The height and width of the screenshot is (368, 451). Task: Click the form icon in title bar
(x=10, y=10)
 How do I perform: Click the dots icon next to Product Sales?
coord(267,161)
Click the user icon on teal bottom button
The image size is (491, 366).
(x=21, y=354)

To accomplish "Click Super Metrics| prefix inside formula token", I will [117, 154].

**Exercise instructions**
Restate, without alteration, the lines of the material above that begin at the one containing "How do I perform: Click" and run through its last line.

**Task answer**
 How do I perform: Click the dots icon next to Product Sales?
coord(267,161)
Click the user icon on teal bottom button
The image size is (491, 366).
(x=21, y=354)

To accomplish "Click Super Metrics| prefix inside formula token", I will [117, 154].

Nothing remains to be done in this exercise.